Economia & Lobby

Tra Draghi e i partiti c’è insofferenza: le burocrazie liberiste sono il problema, non la soluzione

di Pietro Francesco Maria De Sarlo

Stando alle cronache di questi giorni aumenta la reciproca insofferenza tra Draghi e i partiti, e persino tra Draghi e alcuni ministri. Oggetto del contendere la richiesta di questi, e dei parlamentari, di leggere gli editti del Migliore prima di approvarli. Pretese assurde in democrazia! Pensate che in un anno di vigilia elettorale i partiti e i politici hanno l’ardire di salvaguardare, almeno in facciata, i legittimi interessi del corpo sociale ed elettorale che li vota. Tutti tranne il Pd, che da decenni rappresenta in Italia le truppe cammellate delle burocrazie liberiste europee e ha un corpo elettorale mitridatizzato. Da sempre sono convinto, invece, che queste, come Draghi, siano il problema e non la soluzione.

Negli anni Novanta, per rispettare i parametri di Maastricht, i governi italiani decisero di (s)vendere il patrimonio pubblico e di cancellare e abbattere tutti gli investimenti in infrastrutture. L’effetto sul rapporto debito/Pil fu immediato e riuscimmo ad entrare nell’euro. Non avendo però modificato la struttura produttiva e non avendo maturato una visione di sviluppo del Paese in poco tempo la nostra economia divenne insostenibile. Come una azienda che non facendo investimenti, licenziando i dipendenti e non avendo nessuna strategia di prodotto o di mercato, alla fine è destinata a portare i libri in tribunale.

Passata la breve euforia della moneta unica il primo stormir di fronde, la crisi dei subprime, fa venire tutti i nodi al pettine rendendo evidente la difficoltà nel governare economie tanto diverse con un’unica moneta e una unica politica monetaria. La colpa fu data ai Piigs (Portogallo, Italia, Irlanda, Grecia e Spagna) e alla sostenibilità dei loro debiti. Non potendo agire sul cambio e l’inflazione o sui trasferimenti interni, cose con cui l’Italia si è tenuta in qualche modo insieme, nacquero le politiche di rigore. A tutti quelli che danno la colpa di tutto sempre e comunque alla politica e ai partiti ricordo che il 5 agosto 2011, a firma Draghi-Trichet, l’Europa inviò una lettera di prescrizioni al governo Berlusconi.

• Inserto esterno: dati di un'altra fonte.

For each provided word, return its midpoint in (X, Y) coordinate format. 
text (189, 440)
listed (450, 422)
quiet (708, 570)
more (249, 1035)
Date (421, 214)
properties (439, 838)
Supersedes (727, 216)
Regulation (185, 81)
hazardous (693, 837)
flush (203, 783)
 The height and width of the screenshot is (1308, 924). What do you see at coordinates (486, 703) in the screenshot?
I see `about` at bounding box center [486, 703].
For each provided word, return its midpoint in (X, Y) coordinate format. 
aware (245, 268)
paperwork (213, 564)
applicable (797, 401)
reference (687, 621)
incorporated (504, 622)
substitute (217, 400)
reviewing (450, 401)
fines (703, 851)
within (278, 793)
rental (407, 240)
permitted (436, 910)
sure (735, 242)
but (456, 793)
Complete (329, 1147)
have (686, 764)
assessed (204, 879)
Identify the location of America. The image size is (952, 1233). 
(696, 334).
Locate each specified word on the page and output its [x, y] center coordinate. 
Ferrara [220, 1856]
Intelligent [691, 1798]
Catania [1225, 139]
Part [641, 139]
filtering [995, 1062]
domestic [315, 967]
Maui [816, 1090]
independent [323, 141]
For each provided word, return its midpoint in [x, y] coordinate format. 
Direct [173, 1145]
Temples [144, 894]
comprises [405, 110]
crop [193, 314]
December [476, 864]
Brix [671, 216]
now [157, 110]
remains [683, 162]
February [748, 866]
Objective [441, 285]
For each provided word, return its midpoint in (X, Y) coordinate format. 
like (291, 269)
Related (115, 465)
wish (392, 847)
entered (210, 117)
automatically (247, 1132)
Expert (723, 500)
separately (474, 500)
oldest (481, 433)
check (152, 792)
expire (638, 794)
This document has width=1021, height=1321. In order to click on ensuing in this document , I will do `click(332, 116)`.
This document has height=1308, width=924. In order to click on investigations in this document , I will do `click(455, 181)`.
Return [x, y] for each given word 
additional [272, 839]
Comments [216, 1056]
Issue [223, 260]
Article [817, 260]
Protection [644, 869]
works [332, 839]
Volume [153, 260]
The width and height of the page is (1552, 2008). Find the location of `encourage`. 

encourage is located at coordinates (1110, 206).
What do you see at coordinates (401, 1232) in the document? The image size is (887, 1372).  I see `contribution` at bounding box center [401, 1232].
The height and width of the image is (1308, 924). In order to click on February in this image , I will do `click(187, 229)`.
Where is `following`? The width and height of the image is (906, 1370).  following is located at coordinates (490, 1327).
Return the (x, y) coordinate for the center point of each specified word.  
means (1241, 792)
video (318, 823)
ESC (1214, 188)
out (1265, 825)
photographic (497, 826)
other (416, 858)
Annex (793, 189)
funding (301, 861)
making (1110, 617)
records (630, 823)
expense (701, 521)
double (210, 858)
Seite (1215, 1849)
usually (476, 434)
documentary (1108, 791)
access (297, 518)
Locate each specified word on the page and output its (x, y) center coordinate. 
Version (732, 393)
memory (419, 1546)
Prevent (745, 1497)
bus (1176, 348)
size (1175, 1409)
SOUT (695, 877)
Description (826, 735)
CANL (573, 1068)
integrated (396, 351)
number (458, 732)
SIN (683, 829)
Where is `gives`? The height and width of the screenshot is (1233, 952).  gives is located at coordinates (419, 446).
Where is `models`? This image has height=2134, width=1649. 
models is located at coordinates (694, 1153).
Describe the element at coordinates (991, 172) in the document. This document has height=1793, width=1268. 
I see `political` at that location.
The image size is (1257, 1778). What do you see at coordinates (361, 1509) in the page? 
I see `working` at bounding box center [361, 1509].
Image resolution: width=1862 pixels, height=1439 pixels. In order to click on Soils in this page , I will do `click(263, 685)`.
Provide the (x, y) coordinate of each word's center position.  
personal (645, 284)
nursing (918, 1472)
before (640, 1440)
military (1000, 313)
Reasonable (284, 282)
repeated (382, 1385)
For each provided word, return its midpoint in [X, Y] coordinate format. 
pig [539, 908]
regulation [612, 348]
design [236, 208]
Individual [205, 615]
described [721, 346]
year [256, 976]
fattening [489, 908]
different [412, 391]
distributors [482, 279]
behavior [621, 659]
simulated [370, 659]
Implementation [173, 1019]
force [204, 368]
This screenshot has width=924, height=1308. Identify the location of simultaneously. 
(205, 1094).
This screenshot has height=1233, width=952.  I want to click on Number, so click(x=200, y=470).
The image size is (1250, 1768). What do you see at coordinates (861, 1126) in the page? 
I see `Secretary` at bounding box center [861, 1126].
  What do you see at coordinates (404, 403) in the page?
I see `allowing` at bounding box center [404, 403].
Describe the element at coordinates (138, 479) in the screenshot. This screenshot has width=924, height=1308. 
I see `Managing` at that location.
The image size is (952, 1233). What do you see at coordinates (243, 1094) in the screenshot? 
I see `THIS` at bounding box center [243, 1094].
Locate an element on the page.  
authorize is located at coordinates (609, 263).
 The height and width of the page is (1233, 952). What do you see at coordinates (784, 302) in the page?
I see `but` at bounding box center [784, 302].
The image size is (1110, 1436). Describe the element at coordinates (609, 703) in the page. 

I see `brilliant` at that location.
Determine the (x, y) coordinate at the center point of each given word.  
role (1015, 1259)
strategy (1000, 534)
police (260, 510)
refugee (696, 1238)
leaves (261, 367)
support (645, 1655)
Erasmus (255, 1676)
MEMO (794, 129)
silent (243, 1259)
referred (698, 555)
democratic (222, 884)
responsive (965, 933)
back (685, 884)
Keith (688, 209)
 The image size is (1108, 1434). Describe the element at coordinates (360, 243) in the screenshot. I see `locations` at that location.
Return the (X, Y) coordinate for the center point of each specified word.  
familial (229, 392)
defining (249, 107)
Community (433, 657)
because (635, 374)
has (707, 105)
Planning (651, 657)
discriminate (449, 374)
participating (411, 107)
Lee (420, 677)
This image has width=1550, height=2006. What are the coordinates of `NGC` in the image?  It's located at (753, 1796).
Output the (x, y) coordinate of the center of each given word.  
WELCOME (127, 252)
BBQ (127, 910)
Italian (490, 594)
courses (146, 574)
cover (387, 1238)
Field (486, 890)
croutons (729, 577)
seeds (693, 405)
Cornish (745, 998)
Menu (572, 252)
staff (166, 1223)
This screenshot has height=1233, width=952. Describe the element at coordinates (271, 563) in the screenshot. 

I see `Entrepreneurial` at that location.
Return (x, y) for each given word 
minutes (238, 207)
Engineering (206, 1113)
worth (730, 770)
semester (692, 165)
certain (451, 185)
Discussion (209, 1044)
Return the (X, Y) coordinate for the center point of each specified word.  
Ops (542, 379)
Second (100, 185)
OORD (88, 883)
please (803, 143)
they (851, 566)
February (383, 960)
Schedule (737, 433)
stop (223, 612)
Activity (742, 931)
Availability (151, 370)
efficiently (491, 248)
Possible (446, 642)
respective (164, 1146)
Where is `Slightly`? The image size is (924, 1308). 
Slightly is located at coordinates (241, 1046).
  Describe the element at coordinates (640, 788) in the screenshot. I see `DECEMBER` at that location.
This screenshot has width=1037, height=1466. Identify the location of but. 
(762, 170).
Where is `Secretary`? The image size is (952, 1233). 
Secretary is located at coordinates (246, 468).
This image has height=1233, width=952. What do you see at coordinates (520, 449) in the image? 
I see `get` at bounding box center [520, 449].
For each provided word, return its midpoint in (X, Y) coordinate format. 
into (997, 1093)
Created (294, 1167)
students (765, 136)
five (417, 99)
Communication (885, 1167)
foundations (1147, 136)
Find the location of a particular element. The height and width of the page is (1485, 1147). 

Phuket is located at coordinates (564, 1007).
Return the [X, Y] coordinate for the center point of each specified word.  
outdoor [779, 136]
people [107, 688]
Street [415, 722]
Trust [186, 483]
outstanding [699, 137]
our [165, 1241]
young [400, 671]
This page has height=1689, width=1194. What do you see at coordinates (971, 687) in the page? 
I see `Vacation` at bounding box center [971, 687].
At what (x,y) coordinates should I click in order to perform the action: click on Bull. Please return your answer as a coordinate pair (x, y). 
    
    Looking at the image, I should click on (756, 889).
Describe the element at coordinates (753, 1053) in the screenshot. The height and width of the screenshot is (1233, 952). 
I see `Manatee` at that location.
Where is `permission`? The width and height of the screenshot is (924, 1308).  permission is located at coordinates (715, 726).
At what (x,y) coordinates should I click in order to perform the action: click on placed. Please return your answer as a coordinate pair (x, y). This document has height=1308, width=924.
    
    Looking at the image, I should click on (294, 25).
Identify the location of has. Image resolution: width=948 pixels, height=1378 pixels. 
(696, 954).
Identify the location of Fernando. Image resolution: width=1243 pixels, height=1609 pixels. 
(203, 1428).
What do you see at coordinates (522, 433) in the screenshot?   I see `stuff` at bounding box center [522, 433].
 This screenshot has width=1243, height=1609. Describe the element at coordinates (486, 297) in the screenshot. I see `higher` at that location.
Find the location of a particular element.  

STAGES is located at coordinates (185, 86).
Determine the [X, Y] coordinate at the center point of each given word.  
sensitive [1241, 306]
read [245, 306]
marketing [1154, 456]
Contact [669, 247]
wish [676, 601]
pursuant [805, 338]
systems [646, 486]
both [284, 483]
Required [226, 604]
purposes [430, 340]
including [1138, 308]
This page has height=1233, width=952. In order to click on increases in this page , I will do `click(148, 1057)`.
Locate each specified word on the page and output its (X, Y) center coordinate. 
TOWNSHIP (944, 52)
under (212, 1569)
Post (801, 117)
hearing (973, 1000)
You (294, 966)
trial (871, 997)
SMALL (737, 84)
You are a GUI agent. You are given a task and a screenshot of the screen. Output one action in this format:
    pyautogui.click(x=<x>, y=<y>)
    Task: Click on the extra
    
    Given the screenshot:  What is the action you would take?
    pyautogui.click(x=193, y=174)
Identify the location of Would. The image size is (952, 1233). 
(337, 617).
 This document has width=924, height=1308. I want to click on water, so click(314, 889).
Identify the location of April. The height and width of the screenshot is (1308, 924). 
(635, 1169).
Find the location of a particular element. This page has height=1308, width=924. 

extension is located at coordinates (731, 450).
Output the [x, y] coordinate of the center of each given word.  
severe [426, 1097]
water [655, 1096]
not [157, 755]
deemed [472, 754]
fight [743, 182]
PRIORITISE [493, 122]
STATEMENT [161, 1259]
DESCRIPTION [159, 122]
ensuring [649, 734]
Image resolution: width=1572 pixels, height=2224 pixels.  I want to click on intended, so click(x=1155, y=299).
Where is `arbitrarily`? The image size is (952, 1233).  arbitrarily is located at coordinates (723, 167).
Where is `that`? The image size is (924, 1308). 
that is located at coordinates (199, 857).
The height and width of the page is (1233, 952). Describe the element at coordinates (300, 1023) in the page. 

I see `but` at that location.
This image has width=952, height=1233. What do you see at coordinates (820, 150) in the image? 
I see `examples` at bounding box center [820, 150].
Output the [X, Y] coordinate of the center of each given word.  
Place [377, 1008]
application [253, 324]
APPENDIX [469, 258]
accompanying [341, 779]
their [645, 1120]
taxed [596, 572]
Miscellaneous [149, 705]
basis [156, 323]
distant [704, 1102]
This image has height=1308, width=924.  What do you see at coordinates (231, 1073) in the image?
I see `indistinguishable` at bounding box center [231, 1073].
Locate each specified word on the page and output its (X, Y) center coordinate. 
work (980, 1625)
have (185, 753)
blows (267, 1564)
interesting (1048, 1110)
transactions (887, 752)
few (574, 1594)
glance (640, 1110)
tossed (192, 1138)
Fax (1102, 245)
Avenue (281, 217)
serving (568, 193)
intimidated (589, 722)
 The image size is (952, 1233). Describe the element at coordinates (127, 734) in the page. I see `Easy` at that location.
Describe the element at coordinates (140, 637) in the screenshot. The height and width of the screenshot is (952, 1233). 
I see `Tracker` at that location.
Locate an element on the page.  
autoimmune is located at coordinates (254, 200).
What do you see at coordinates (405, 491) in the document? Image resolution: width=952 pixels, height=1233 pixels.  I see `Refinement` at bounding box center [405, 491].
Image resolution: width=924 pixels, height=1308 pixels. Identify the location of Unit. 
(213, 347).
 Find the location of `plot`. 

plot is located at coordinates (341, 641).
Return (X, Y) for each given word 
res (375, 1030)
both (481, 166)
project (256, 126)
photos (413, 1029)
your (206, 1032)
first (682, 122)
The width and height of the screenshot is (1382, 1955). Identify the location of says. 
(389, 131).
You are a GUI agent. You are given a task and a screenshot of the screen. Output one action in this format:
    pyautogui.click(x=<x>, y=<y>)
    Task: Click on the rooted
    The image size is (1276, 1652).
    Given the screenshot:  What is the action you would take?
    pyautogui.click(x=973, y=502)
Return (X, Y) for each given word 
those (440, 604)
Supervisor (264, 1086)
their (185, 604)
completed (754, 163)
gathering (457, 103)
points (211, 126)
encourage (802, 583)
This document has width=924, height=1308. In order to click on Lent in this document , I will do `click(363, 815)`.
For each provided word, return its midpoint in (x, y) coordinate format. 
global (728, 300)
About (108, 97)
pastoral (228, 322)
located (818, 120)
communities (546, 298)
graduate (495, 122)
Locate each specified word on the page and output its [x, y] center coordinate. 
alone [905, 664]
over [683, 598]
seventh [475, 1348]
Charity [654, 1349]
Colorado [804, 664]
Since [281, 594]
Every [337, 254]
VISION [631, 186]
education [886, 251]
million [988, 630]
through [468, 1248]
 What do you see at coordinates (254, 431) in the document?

Tutti i punti di quella lettera furono attuati dai governi Monti e Renzi.

La politica, sobbarcandosi tutto l’onere della conseguente impopolarità, i compiti a casa li fece e li fa sempre. Il punto è che erano compiti palesemente sbagliati. Nel 2017 nell’allegato al DEF del governo Gentiloni c’è scritto nero su bianco che quelle politiche, solo dal 2012 al 2015, ci costarono 300 miliardi di Pil, con conseguente aumento del debito pubblico. Ora per prosperare occorre questa riforma della giustizia, liberalizzare le spiagge e la gestione di tutti i beni pubblici, oppure è fondamentale il limite del prelievo di contanti? Si dice che serva per ottenere i fondi del Pnrr, nella presunta certezza che il conseguente aumento di debito produca miracoli. Cosa di cui dubito visto che il Pnrr, di nuovo, non modifica la struttura produttiva del Paese e non prevede infrastrutture significative proprio nell’area a maggior potenziale e che potrebbe diventare il centro logistico del Sud Europa.

Quando il Presidente della Repubblica dice “Poteri economici sovranazionali tendono a prevalere e a imporsi, aggirando il processo democratico”, credo che si riferisca proprio a quelle burocrazie liberiste rappresentate da Mario Draghi che da 30 anni ci somministrano, consapevolmente o meno, ricette sbagliate per fatti concludenti.

Da trent’anni ci raccontiamo che la politica italiana è incapace, quindi occorrono cessioni continue di sovranità all’Europa. Questa ci impone ricette che non funzionano ma che la politica applica. Continuiamo a dar la colpa alla politica e quindi facciamo ulteriori cessioni di sovranità e democrazia: e così via, precipitando in una spirale senza fondo. La salvezza? È come Porta Lodovica del paradosso di Umberto Eco: per questa via non esiste.